SOURCE PASSAGE:
——

As a long-time Debian user with an interest in the Pinephone, this is a really compelling distro.

MauiKit apps are some of the best under Plasma Mobile. As they build out more apps, the mobile Linux ecosystem matures.

Very cool.


My at this point useless vote goes to Nixos :slight_smile:


# Reproducible builds and deployments.

Nix is a tool that takes a unique approach to 
package management and system configuration.
Learn how to make reproducible, 
declarative and reliable systems.

I read DistroWatch (https://distrowatch.com/) regularly which has to be one of the best sources of information on this topic. I like to spin up new OSes as virtual machines and try them out.

Currently I like Arch derivatives. I was really surprised by Manjaro (not obscure, fine, whatever) and Garuda:

I am also intrigued by EndeavourOS and MX Linux, which have been very popular on DistroWatch for a while.

Ultimately it’s hard to recommend these as permanent destinations though.

——

ENTRIES SHOWN:
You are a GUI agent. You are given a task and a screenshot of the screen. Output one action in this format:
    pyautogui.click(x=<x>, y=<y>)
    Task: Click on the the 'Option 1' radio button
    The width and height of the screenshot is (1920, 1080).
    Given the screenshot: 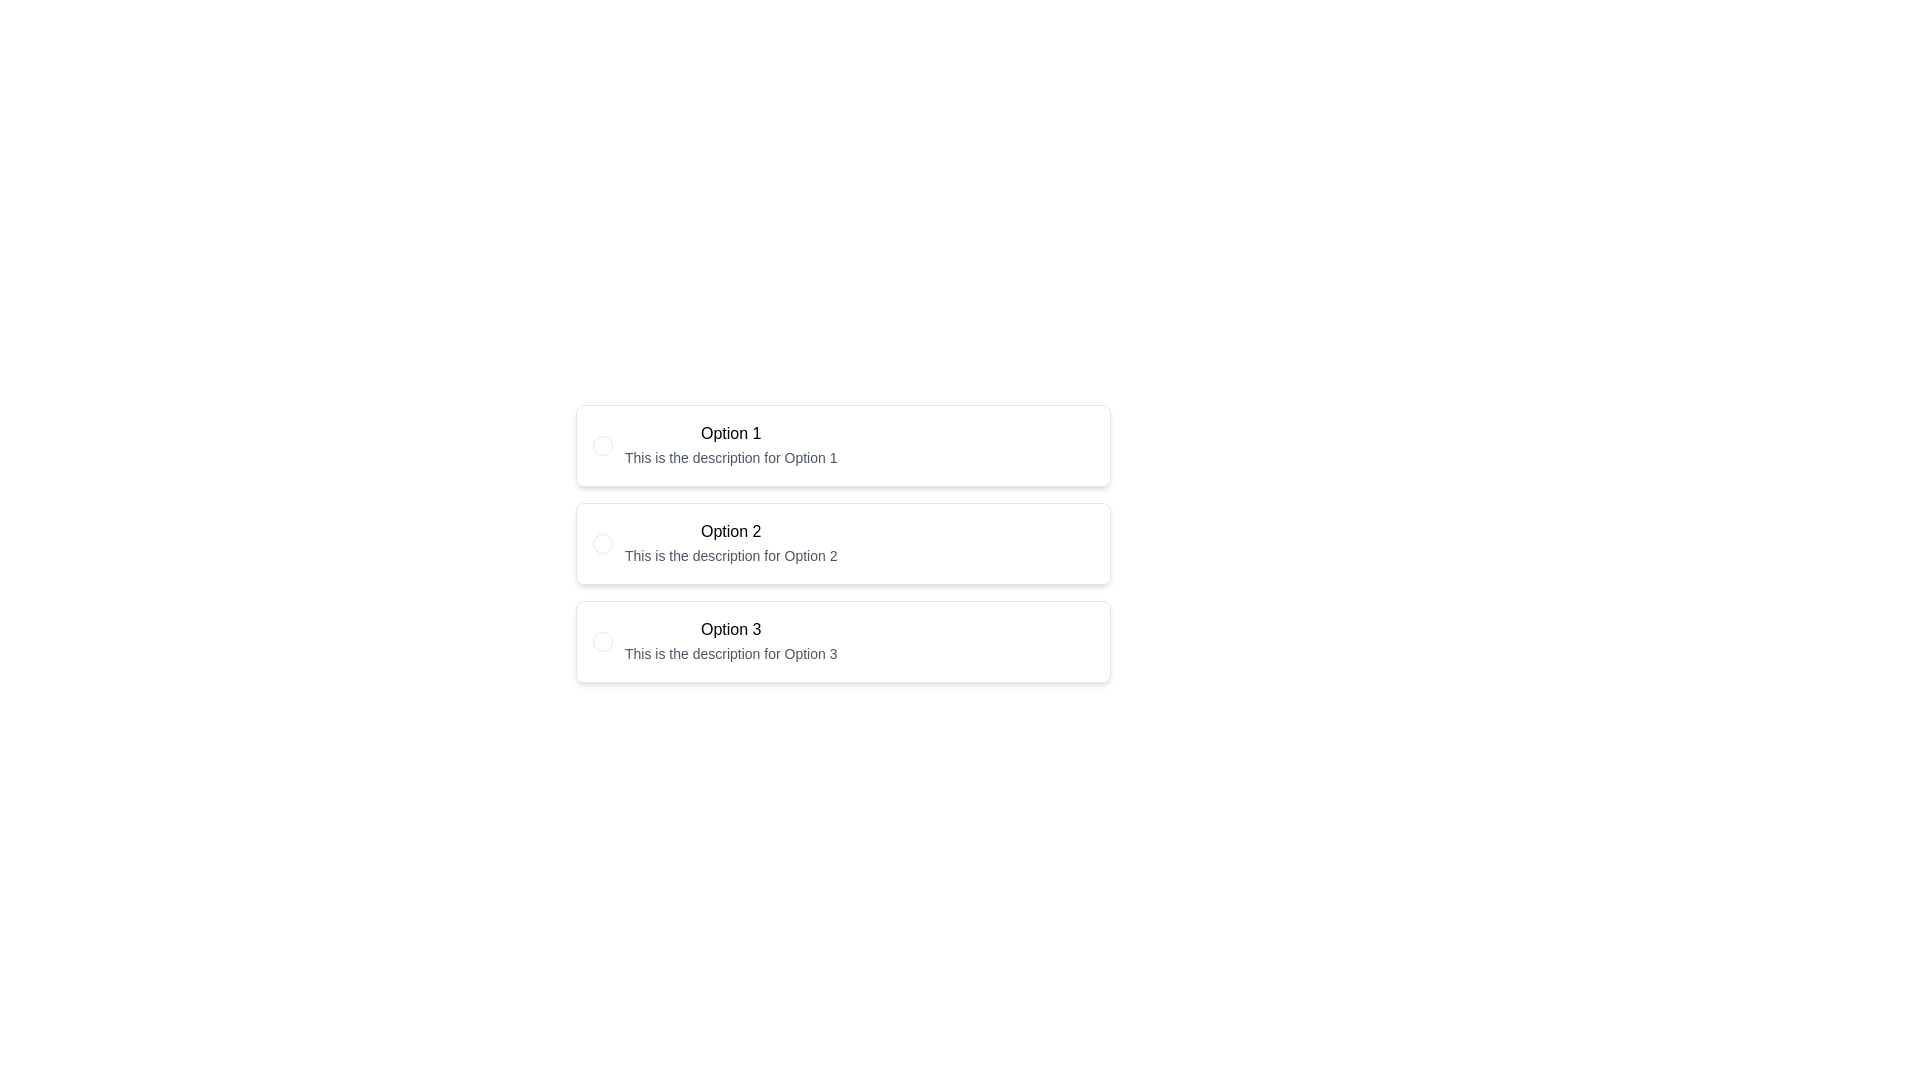 What is the action you would take?
    pyautogui.click(x=715, y=445)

——

WHAT IS REQUIRED:
Can you transcribe the passage on Linux distributions between "Currently I like" and "permanent destinations though.", inclusive, word for word?

RESULT OF THE TASK:
Currently I like Arch derivatives. I was really surprised by Manjaro (not obscure, fine, whatever) and Garuda:

I am also intrigued by EndeavourOS and MX Linux, which have been very popular on DistroWatch for a while.

Ultimately it’s hard to recommend these as permanent destinations though.